Comparison of MySQL Statement Based Replication and Row Based Replication


There are many ways you can replicate MySQL data, whether it be a simple two-node cluster, chain or master/master. This article explains the two types of data replication (Statement Based Replication and Row Based Replication) available in MySQL.

There are many ways you can replicate MySQL data whether it be a simple
two-node cluster, chain or master/master. If you use MySQL you probably know
about replication and might have experimented with the replication layouts’
listed above. In this article I will explain not the layout of replication and
why or why not to use a specific layout but the types of replication you can
use. In MySQL, you can use two types of replication, Statement Based
Replication (SBR) and Row Based Replication (RBR).

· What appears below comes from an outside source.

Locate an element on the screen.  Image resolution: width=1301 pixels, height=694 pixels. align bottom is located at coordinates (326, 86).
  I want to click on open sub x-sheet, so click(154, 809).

In MySQL, replication is basically the slave server reading binary logs on
the master server then running the statements or applying blocks to the slave
server. Depending on the type of replication you are using, events are recorded
in different formats to the binary log. Below are the different formats
explained:

  • At first, replication was based on propagation of SQL
    statements from the master server to the slave server. This replication
    format is called statement-based replication (SBR) and is default in older
    versions of MySQL (<= 5.1.4). Just as a note that in later versions of
    MySQL, especially with the Innodb Plugin,
    you NEED to run your transaction_isolation
    with REPEATABLE-READ.
  • The newer replication type is row-based replication (RBR),
    which logs changes in individual table rows to the binary log. Basically,
    logging the actual change and not the SQL statement itself.
  • MySQL also has the ability to change its binary logging
    format in real time depending on the type of event using the mixed format
    binary logging. When the mixed format is turned on, statement-based
    replication is on by default but will change to row-based replication is
    particular cases. For more information on Mixed Binary Logging please see Mixed
    Binary Logging Format
    in the MySQL Documentation.

As you probably have gathered, all three types of logging have their own
unique advantages and disadvantages. Many users are still on statement-based
replication; however, the mixed replication format should be sufficient when it
comes to performance and data integrity. Below I will list the advantages and
disadvantages of the binary logging formats’ so you will be able to make a
better decision for your system.

Statement-Based Replication – Advantages

  • It has been around from the beginning of MySQL version
    3.23, although back then it was a lot more buggy!
  • The binary logs do not grow as fast with statement-based
    replication as they do in row-based replication. This makes it faster to
    recover from a backup.
  • The binary log files contain all write activity in SQL
    format making it easier to read with mysqlbinlog
    and audit your MySQL instance.
  • Table definitions must be (nearly) identical on master and
    slave. This is a bit different than row-based replication where you have
    to deal with ordinal positions and the same data type characteristics per
    column.

Statement-Based Replication – Disadvantages

  • Nondeterministic events that change data are a large issue
    with statement-based replication. It is very important to note that, in
    some cases the behavior of an event will not yield the same result on the
    slave server as it did on the master server. Below are some examples:
    • When using a user defined function (UDF) or a stored
      routine that is nondeterministic, since the value returned by a UDF or
      stored routine or the value depends on factors other than the parameters
      supplied to it like the function USER().
    • UPDATE and DELETE statements that use a LIMIT clause
      without an ORDER BY clause are considered nondeterministic. For example:
      • UPDATE sometable set id = 41 where user like
        ‘%someuser%’ limit 1;
        • Note that there could be many rows matched in the where
          clause but there is no ORDER BY clause.

o   
Statements using any of the following functions cannot be
replicated properly using statement-based replication:

      • LOAD_FILE()
      • UUID(), UUID_SHORT()
      • USER()
      • FOUND_ROWS()
      • SYSDATE() (unless both the master and the slave are
        started with the –sysdate-is-now
        option)
      • GET_LOCK()
      • IS_FREE_LOCK()
      • IS_USED_LOCK()
      • MASTER_POS_WAIT()
      • RELEASE_LOCK()
      • SLEEP()
      • VERSION()

NOTE: All other functions are replicated correctly using
statement-based replication, including RAND(), NOW(), etc. For more
information, see Replication
and System Functions
.

  • Statements that cannot be replicated correctly using
    statement-based replication are logged with a warning like the one shown
    here:

[Warning] Statement is not safe to log in statement format.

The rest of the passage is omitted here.